Issue (i): Whether the assessee's explosives agency was a separate business whose closure destroyed a capital asset.
Analysis: The assessee carried on several agency and merchanting activities in different lines of goods and at different centres. The explosives agency was one part of a wider business organisation and was terminable at will. The termination of one agency in such a diversified business did not destroy the whole profit-making structure or amount to sterilisation of a distinct capital asset. The evidence did not show that the explosives department was a separate and independent undertaking in the sense required to treat its closure as destruction of capital.
Conclusion: The explosives agency was not a separate business by itself and its closure did not destroy a capital asset.
Issue (ii): Whether the compensation received for termination of the agency was a capital receipt or income chargeable to tax.
Analysis: The compensation was paid on the termination of an agency which formed part of the ordinary commercial activities of the assessee. The agency was not the whole profit-making apparatus, and the business structure remained intact after the loss of that agency. On the principles governing cancellation of trading arrangements, the payment was a substitute for future profits rather than consideration for extinction of a capital asset. The receipt therefore fell within the revenue field under the charging provisions relating to business income.

EXCERPTED DATA:
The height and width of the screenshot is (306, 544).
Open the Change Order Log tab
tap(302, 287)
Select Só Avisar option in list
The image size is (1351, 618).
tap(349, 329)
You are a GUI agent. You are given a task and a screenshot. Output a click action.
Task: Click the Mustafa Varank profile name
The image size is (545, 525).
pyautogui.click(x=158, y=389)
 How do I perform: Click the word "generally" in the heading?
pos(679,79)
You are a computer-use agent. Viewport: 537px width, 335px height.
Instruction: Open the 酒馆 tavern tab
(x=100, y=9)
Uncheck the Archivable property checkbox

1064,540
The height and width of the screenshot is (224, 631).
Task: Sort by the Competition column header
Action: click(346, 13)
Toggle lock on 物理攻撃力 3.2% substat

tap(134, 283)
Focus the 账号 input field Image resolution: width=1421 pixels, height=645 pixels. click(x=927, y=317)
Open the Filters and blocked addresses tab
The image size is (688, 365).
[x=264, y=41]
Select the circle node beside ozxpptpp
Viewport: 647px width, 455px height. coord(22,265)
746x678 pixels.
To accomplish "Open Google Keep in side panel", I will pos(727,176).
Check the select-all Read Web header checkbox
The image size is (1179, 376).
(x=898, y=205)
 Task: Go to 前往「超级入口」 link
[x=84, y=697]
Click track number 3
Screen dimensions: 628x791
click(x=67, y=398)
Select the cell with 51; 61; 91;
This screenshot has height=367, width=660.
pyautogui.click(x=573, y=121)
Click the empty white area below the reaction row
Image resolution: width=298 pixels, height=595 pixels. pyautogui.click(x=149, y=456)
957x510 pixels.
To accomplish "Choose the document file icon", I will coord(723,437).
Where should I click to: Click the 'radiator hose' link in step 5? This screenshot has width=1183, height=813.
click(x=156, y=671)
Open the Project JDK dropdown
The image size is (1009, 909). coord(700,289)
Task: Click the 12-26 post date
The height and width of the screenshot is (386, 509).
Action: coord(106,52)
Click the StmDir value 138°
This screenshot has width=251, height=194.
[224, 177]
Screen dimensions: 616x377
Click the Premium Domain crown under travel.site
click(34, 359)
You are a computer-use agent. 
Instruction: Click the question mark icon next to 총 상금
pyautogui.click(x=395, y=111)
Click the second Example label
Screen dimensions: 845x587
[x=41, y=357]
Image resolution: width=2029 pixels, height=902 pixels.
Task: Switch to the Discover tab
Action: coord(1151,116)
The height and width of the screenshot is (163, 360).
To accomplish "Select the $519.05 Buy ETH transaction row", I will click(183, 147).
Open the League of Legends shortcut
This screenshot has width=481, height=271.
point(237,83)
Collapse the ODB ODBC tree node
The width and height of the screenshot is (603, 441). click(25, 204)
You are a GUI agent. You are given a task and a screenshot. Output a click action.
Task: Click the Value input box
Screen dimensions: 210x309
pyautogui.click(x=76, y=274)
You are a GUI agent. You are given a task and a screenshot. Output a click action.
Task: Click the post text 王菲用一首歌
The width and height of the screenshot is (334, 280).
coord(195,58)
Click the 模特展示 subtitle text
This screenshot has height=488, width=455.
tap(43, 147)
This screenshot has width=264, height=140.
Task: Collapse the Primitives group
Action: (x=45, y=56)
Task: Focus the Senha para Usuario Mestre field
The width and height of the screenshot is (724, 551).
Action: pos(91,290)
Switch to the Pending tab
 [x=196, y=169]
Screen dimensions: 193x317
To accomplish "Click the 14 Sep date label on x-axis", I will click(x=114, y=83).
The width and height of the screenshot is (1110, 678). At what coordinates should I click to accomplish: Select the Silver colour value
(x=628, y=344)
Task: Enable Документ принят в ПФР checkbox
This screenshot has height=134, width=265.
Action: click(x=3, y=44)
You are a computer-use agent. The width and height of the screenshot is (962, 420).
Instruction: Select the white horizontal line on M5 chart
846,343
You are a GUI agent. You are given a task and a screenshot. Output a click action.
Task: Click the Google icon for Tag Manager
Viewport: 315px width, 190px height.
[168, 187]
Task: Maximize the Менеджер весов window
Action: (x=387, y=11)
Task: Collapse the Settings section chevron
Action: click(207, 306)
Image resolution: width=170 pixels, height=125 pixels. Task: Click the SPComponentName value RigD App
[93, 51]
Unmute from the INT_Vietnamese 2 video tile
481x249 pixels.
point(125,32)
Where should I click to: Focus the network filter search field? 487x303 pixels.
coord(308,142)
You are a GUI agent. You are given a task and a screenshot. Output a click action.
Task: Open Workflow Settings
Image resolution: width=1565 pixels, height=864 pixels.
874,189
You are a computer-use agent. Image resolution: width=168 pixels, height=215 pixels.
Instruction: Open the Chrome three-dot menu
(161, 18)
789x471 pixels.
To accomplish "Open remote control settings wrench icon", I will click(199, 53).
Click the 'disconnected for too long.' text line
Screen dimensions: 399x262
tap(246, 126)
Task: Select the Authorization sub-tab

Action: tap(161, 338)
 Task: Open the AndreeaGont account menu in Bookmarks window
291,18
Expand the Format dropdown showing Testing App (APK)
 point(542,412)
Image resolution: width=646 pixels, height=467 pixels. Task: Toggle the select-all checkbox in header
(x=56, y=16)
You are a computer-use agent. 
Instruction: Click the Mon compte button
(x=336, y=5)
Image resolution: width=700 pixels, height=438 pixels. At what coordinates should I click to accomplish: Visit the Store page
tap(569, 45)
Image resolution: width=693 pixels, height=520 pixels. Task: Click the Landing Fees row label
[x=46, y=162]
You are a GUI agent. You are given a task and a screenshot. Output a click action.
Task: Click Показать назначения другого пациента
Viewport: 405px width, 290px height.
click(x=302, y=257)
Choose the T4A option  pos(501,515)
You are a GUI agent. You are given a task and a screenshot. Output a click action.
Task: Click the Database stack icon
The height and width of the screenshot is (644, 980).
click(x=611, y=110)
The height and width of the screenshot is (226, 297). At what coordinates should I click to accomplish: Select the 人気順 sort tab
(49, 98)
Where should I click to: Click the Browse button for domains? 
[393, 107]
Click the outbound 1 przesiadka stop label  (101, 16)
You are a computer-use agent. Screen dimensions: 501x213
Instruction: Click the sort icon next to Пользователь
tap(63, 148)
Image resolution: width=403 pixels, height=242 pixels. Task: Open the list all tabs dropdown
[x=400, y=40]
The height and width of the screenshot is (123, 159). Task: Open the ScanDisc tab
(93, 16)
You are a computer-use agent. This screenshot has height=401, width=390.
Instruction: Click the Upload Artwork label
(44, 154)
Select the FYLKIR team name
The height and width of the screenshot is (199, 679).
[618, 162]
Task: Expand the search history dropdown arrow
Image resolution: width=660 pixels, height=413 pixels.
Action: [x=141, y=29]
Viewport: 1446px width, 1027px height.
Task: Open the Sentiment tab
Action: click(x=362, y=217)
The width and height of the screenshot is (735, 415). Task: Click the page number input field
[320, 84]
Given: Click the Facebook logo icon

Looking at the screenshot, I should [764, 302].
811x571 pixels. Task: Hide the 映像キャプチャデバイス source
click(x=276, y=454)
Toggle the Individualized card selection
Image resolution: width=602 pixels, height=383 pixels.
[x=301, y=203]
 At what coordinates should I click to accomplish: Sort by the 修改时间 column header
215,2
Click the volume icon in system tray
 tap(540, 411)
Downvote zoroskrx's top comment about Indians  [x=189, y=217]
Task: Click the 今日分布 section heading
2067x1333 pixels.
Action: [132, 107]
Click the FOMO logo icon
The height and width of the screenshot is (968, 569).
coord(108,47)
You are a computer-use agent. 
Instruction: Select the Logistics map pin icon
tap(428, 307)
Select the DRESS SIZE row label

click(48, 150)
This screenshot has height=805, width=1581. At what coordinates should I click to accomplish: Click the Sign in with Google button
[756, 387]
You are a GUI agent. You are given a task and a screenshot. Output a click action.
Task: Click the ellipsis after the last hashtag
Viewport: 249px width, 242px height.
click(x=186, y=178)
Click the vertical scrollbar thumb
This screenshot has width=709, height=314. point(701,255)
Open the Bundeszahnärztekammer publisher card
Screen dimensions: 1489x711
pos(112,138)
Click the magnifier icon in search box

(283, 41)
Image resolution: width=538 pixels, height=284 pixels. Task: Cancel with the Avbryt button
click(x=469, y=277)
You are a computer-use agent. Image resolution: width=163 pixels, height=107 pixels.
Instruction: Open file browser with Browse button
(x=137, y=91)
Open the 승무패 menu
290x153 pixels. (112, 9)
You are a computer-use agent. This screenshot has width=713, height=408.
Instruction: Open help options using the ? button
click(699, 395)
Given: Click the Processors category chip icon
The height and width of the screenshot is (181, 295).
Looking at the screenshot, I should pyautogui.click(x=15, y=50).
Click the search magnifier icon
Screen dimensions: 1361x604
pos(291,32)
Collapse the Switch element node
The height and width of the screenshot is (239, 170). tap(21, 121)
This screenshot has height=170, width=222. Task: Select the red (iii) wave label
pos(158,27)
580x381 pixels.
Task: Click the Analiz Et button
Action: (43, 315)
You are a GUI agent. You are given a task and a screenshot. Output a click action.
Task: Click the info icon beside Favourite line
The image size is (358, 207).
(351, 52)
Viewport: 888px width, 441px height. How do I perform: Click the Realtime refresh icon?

COMPLETE THE FOLLOWING:
1 - In the text on the explosives agency, what was the compensation a substitute for?
2 - Translate this sentence from the text on the explosives agency into Spanish: "The explosives agency was not a separate business by itself and its closure did not destroy a capital asset."
3 - Please extend the text on the explosives agency from where it stops.

OUTPUTS FOR THE TASKS:
1 - Future profits.

2 - La agencia de explosivos no era un negocio independiente por sí misma y su cierre no destruyó un activo de capital.

3 -
Conclusion: The compensation was income chargeable in the hands of the assessee.
Issue (iii): Whether any part of the compensation was paid for a restrictive covenant not to carry on competing business in explosives and was therefore capital in nature.
Analysis: Although the termination letter referred to a proposed undertaking not to engage in competing business, no formal undertaking was given and no material showed that the payments were made in consideration of such covenant. The surrounding circumstances and absence of corroborating correspondence negatived any inference that part of the payment was attributable to a restrictive covenant.
Conclusion: No part of the compensation was received on account of a restrictive covenant, and none of it was exempt as capital.
Final Conclusion: The receipt was treated as taxable business income and the assessee's challenge to assessment failed on all substantive issues.
Ratio Decidendi: Where an assessee carrying on a diversified agency business receives compensation for the termination of one terminable-at-will agency, and the cancellation does not destroy or materially cripple its profit-making structure, the payment is a revenue receipt as a surrogatum for future profits unless a restrictive covenant or loss of a distinct capital asset is established on evidence.